However, Helium One is a long way from test drilling verification, which it had initiated in one of its lucrative sites in Tanzania, which is in East Africa below Kenya and on the coastline. The helium deposits in this part of the globe are said to be the richest in the world. According to Rupert Hargreaves, an investment analyst for The Motley Fool UK: “There’s been some speculation the company is sitting on one of the world’s most extensive helium resources. This seems to be the reason behind the Helium One share price performance over the past 12 months” (source: The Motley Fool).

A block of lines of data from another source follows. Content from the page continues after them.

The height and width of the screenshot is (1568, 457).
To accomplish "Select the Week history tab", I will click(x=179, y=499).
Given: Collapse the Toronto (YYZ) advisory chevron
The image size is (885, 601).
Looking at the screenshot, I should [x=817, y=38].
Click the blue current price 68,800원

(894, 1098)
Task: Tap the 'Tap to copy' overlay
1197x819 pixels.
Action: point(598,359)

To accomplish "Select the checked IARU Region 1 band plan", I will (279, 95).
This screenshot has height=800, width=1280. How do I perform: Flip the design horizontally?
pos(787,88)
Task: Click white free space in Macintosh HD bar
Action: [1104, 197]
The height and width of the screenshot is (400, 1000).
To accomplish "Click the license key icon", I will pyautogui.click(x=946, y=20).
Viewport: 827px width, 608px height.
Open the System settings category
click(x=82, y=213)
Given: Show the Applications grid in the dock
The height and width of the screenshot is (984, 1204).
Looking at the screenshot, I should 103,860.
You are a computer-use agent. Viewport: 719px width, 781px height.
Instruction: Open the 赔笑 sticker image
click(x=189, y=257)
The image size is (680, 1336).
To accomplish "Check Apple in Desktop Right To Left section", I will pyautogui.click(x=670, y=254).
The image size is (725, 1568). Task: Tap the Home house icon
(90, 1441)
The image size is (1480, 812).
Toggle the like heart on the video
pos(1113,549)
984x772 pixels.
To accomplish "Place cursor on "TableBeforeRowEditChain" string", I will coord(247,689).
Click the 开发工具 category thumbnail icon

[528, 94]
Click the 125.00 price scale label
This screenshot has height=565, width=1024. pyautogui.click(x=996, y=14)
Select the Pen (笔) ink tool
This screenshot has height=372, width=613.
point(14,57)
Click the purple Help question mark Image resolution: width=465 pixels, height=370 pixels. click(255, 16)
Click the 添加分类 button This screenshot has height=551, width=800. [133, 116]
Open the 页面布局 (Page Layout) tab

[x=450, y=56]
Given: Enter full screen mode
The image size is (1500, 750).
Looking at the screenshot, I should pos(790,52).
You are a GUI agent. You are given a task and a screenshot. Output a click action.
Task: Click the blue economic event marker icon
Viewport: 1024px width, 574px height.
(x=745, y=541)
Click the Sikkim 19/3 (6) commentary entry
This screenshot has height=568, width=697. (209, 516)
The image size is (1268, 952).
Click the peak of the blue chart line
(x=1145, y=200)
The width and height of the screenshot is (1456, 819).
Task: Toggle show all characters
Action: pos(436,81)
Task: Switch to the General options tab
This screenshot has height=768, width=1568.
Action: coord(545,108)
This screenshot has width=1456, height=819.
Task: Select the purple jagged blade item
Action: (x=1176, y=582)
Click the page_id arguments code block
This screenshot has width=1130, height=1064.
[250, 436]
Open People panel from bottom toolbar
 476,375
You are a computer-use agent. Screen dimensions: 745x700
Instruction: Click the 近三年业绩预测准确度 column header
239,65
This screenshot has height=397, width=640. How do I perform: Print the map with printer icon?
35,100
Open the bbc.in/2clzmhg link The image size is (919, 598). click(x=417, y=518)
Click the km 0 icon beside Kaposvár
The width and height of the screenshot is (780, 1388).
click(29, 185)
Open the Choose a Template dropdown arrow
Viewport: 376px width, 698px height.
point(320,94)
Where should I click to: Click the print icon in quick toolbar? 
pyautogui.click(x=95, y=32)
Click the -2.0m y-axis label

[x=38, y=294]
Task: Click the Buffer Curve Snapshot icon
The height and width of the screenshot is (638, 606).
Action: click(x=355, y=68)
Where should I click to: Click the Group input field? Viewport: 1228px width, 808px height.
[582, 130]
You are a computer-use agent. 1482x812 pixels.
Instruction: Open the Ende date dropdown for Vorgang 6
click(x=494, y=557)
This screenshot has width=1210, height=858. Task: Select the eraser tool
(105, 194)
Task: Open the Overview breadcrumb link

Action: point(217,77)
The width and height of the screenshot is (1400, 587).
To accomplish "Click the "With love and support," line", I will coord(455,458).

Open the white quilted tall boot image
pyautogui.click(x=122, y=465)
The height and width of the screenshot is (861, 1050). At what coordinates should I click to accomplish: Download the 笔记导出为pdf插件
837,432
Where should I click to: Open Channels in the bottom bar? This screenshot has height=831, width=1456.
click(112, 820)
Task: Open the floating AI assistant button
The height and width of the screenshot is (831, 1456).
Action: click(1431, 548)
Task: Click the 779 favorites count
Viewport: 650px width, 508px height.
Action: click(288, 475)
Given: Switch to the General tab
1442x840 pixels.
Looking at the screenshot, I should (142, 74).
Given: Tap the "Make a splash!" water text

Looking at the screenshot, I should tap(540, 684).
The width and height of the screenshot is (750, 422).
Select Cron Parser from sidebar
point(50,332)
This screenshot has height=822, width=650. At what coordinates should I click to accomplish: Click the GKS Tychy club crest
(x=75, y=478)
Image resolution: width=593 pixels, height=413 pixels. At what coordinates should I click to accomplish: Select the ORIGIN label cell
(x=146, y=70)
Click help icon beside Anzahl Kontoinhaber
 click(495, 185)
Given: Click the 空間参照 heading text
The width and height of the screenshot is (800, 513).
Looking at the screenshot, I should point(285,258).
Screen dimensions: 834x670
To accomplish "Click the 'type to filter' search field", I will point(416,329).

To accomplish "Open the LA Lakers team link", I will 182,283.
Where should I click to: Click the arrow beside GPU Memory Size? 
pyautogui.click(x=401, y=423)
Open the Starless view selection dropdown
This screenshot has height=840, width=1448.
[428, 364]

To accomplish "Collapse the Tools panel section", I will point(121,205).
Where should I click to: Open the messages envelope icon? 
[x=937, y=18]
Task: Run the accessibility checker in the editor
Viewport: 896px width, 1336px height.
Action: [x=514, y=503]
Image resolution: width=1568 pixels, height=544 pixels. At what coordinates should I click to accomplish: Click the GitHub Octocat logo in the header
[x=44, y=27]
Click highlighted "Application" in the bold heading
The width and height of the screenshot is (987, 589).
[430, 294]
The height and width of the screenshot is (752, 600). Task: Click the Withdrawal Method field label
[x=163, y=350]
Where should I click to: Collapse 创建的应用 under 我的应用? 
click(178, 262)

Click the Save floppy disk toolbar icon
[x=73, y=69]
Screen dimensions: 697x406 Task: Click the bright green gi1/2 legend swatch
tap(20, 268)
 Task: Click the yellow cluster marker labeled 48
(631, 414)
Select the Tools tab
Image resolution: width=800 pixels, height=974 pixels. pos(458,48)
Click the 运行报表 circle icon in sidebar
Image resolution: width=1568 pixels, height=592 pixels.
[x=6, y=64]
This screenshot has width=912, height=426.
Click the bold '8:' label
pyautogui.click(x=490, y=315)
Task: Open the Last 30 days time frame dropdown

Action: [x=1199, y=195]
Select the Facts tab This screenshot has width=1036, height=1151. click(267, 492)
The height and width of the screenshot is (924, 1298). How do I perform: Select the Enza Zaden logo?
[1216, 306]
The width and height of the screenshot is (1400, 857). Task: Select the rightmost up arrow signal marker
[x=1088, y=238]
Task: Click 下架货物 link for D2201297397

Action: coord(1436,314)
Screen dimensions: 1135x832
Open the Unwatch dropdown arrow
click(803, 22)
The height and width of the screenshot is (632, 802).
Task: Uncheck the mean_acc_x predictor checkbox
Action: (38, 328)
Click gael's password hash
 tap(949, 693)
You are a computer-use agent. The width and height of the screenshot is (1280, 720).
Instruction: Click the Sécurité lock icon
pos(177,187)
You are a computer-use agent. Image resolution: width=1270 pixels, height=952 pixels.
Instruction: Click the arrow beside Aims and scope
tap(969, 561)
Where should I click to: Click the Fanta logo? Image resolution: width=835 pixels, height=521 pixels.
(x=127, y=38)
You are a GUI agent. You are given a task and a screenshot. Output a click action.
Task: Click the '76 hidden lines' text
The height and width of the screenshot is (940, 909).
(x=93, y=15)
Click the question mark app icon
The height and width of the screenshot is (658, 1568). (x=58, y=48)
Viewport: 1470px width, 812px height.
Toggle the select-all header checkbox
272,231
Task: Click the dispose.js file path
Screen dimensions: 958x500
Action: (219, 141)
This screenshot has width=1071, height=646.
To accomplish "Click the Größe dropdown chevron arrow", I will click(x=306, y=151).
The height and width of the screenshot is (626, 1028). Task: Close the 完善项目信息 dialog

These remarks appeared in 2021, before the stock’s fall from grace.
Many astute investors typically allocate 5% to 10% of their investment portfolio to highly speculative items, which, if successful, can deliver multiples of ‘7x’ to ‘10x+’. If you had been one of the fortunate investors staring at a ‘7x’ multiple in 2021, hopefully you cashed in before the crash. It is never easy, however, to turn your back on a stock that has gone stratospheric. Investors who exited Bitcoin early on are still kicking themselves today for their lack of staying power.
YOUR CAPITAL IS AT RISK
One thing to keep in mind, however, is that experts are claiming that helium reserves are under pressure. There will be a major shortage of this commodity as tech giants increase demand for it. Prices could soar in the near and long term. Presently, drilling resources are rushing to potential oil sites due to the pressure on that commodity in the aftermath of the Ukraine conflict. Helium One will need to compete for resources effectively in order to prove its case.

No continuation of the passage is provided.